# Computers hangs when transferring files using Windows 7



## Kulaman (Apr 15, 2004)

I have a new computer which uses Windows 7 Home Premium. I have a folder with about 1.5G of music I am trying to copy from my desktop to a 500G external hard drive. It is Fat 32 and has plenty of space. I am using USB 2.0. The computer is running with 4G of Ram. When I copy the file and then paste it in the hard drive folder it will transfer part of the file and then get hung up. It will not finish with the transfer. Clicking on the cancel button will cause it to have a pop up that says "cancelling", but it won't ever cancel. Clicking the close button will then initiate another box that says the folders in my external hard drive don't exist. Then here is the strange part... all of the files in my hard drive vanish. They are still there, but the computer doesn't show them. Only a complete shut down of the computer and hard drive will allow them to be seen again.

This is a pretty basic function... I am getting a little pissed with this operating system. Can anyone help?


----------



## dustyjay (Jan 24, 2003)

I am running Win 7 Pro, I do not have any problems transferring files and folders of any size to my externals but they are all formatted NTFS. Even though they were factory formatted Fat32, the first thing I did was to reformat them NTFS. You might try that. I am not sure how Win 7 Reacts with Fat32 partitions I don't use them.


----------



## Kulaman (Apr 15, 2004)

Will reformatting them wipe the drive?


----------



## dustyjay (Jan 24, 2003)

Try this. http://www.ntfs.com/quest3.htm


----------



## aka Brett (Nov 25, 2008)

You may have a corrupted file in there somewhere
Try doing less at a time...it then may show the error of the corrupted file
Its worth a try.
I would start with about a fourth


----------



## Snagglegaster (Sep 12, 2006)

I expect Brett is right about the corrupted file causing a problem. Even Windows 7 has a low-rent and limited copy utility. You might want to take a look at RichCopy. This utility was developed by a Microsoft programmer and MS provides it for download without official support. It's very robust, it can be programmed for repetitive transfers, it will retry or ignore potentially corrupted files while continuing to copy other files, etc. Runs in every version of Windows I've tried, including W7. One of the best features is that the utility is multithreaded, so it's *fast*.


----------



## cybersloth (Dec 16, 2009)

I am currently running Win7 RC whitch is probably a little diferent to what you are running, but the problems could be related.
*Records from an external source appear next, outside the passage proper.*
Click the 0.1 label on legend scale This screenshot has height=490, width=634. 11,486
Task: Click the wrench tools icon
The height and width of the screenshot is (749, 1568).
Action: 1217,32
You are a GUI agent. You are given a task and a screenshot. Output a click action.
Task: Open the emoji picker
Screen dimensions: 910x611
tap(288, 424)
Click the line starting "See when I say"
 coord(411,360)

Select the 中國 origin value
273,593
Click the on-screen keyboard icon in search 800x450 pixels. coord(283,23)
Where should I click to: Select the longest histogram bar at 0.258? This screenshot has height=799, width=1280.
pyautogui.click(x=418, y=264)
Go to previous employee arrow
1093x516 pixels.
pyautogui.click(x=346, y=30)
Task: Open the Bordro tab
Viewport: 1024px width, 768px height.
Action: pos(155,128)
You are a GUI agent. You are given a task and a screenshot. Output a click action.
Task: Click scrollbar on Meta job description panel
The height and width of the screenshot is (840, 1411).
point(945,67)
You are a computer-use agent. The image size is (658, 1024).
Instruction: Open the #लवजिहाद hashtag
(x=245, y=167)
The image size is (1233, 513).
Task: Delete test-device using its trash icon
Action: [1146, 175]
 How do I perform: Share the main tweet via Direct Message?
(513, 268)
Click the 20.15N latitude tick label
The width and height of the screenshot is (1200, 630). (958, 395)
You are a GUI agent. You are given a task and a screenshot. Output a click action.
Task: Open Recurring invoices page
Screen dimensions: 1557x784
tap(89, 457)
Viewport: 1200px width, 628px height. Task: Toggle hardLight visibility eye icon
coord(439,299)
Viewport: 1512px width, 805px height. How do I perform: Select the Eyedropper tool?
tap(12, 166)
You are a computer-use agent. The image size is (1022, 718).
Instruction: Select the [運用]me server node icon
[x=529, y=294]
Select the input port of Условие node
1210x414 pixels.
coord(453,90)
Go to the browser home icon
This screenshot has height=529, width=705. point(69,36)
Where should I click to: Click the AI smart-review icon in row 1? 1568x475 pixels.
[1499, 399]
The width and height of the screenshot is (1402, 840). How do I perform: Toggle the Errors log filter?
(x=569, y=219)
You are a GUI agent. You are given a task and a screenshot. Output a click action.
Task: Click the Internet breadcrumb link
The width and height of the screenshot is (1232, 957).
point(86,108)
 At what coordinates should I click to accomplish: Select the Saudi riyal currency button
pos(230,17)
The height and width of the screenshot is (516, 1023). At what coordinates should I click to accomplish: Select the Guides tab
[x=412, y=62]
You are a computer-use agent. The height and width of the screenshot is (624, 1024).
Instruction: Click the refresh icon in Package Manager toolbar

I have experianced problems copying between drives where the copy will end before all of the files have transferd. However the problem appears intermitant.

All drives are NTFS, problem across multiple machines.

Although the problem may be limited to the RC has any one had similar trouble as I am deciding if I will buy Win7, currently I 'rely' on WinXP.

Cheers all



cybersloth...


----------



## dustyjay (Jan 24, 2003)

I have had no similar issues when using the RC all file transfers and copying worked very well. Same goes for Win 7 Professional which I am now using on 2 computers.


----------



## dustyjay (Jan 24, 2003)

As an added feature for Win 7 Professional and higher, you can run in Win XP mode for your programs that won't run in Win 7 Properly.


----------



## cybersloth (Dec 16, 2009)

Thanks for that incredibly helpfull info...


----------



## aka Brett (Nov 25, 2008)

Anytime
I have copied over several gigs at a time with no problem...except once...I had a corrupted picture messing up the works


----------